C’è una storia che vuole raccontare che l’ha particolarmente colpito nell’ultimo viaggio a Lampedusa? Ci sono state anche tante famiglie spezzate e le bare bianche hanno sconvolto un po’ tutti…
«Ho conosciuto un uomo che ha perso la moglie e due figli: sono rimasti in fondo al mare. Era toccante il modo in cui lui stava cercando di sopravvivere a questo. Un altro ragazzo ha perso il fratello. Mi diceva: “Ci siamo aiutati reciprocamente, una volta sono scivolato io e mi ha tirato fuori, poi è scivolato lui e l’ho tirato fuori, alla fine poi… . È triste il fatto che non abbiano potuto partecipare neanche ai funerali dei loro cari. Loro però sono lì che si fanno coraggio l’un altro. Qualcuno è giù moralmente, qualcun altro ha tentato anche il suicidio perché dice che non ha ragioni per continuare a vivere. Queste persone avrebbero bisogno di supporto psicologico. È veramente toccante vederli in quelle condizioni. Quando il 23 mattina abbiamo fatto la preghiera nella parrocchia di Lampedusa tutti i 107 sopravvissuti che sono rimasti ancora nell’isola – perché hanno spostato solo i minorenni – erano lì a pregare. Mi ha sorpreso molto anche la loro fede. Durante la cerimonia alcuni di loro hanno organizzato dei canti attraverso i quali hanno voluto esprimere un ringraziamento al Signore per avergli donato ancora la possibilità di vivere malgrado tutto quello che hanno superato».

Cosa possiamo fare noi italiani per aiutare?

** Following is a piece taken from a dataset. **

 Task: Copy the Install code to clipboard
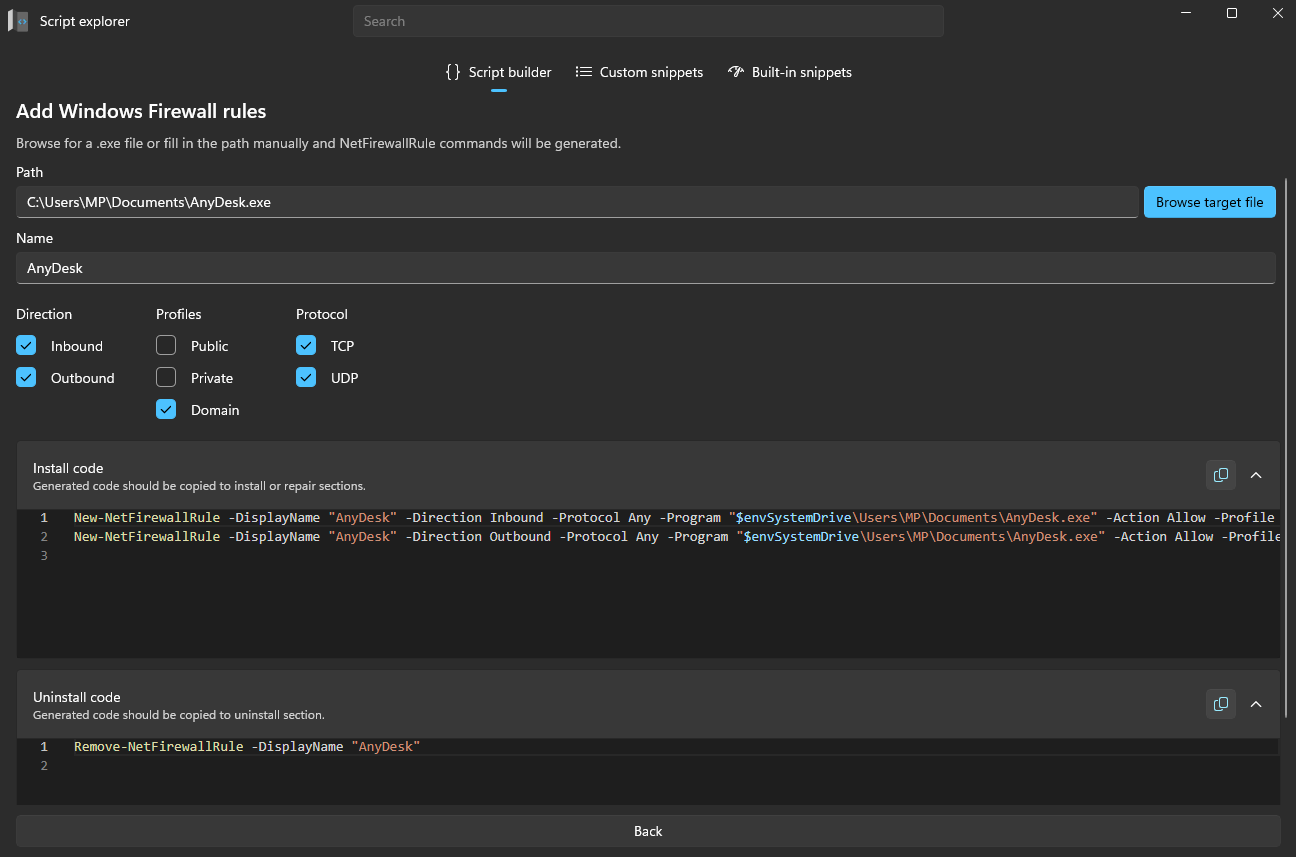pyautogui.click(x=1220, y=475)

«Intanto superare l’indifferenza attraverso l’informazione, in modo che l’opinione pubblica sappia cosa sta succedendo e perché queste persone arrivano. L’opinione pubblica ha una percezione spesso sbagliata delle persone che arrivano con i barconi a causa del populismo e della demagogia politica che si usa fare sulla pelle di questi uomini per campagne elettorali. Quindi, da una parte il dovere di informare, dall’altra quello di non dimenticare. Consapevoli di questo stiamo spingendo, in accordo col sindaco di Lampedusa, affinché il 3 di ottobre diventi un giorno di memoria per ricordare questa tragedia e attraverso di essa tutti quelli che in questi 15-20 anni sono morti nel Mediterraneo. Avere una giornata di memoria vuol dire ricordare che stiamo parlando prima di tutto di esseri umani, non del problema astratto dell’immigrazione. Una giornata di memoria aiuterà sì l’opinione pubblica ma anche chi ha responsabilità di governo a fare delle scelte pensando a tutelare la vita umana e non al tornaconto elettorale».